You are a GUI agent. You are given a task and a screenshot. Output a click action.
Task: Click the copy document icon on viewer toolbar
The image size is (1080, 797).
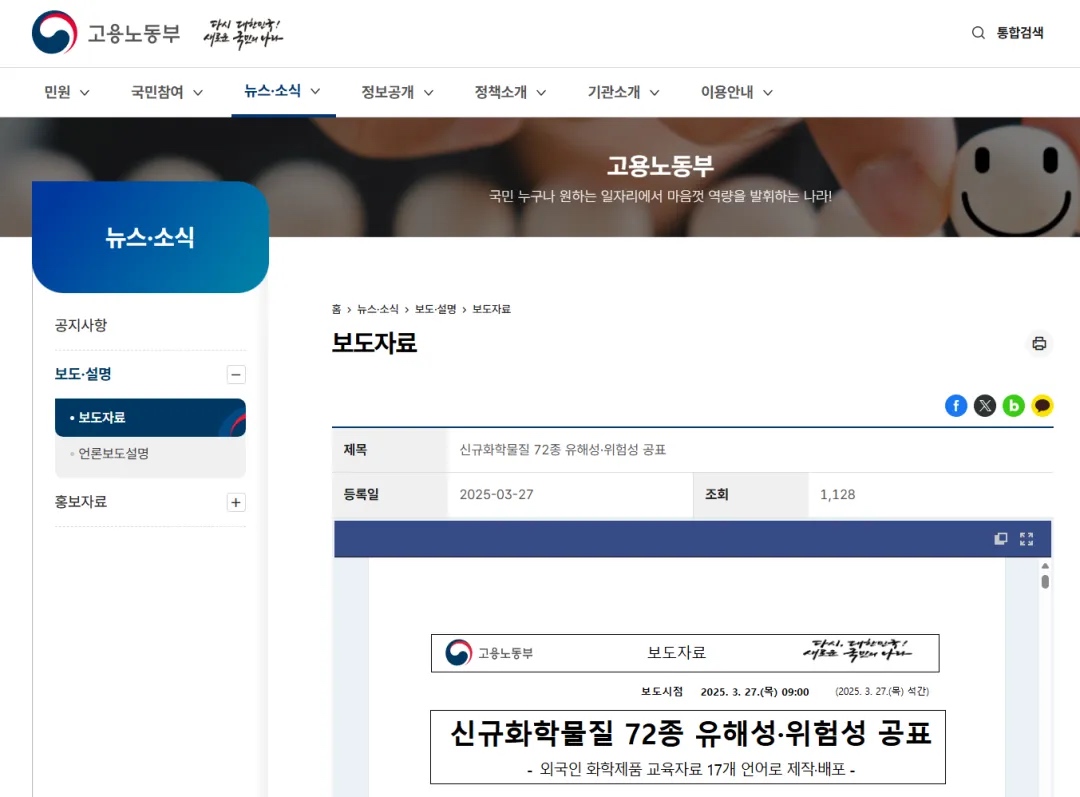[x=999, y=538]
◇ ◇ ◇
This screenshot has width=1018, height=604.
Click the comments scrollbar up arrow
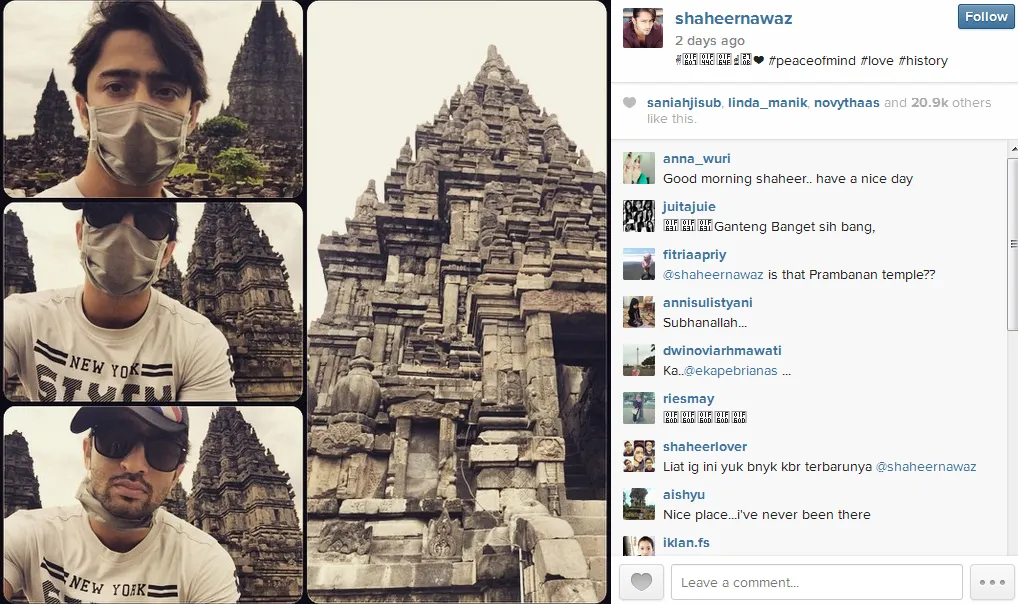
◇ ◇ ◇
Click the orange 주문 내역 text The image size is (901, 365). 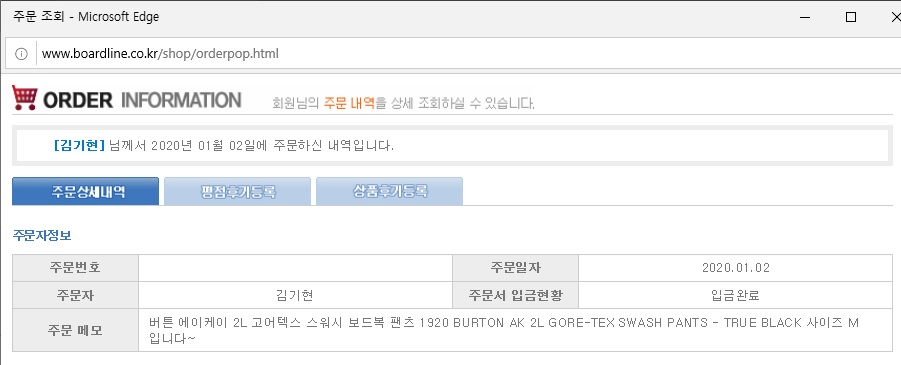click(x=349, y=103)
◇ ◇ ◇
**EXERCISE INSTRUCTIONS:**
Check each line of the material above for the string "screenshot". Please count those that have it and reply with the number only.

**SOLUTION TO THE PROBLEM:**
2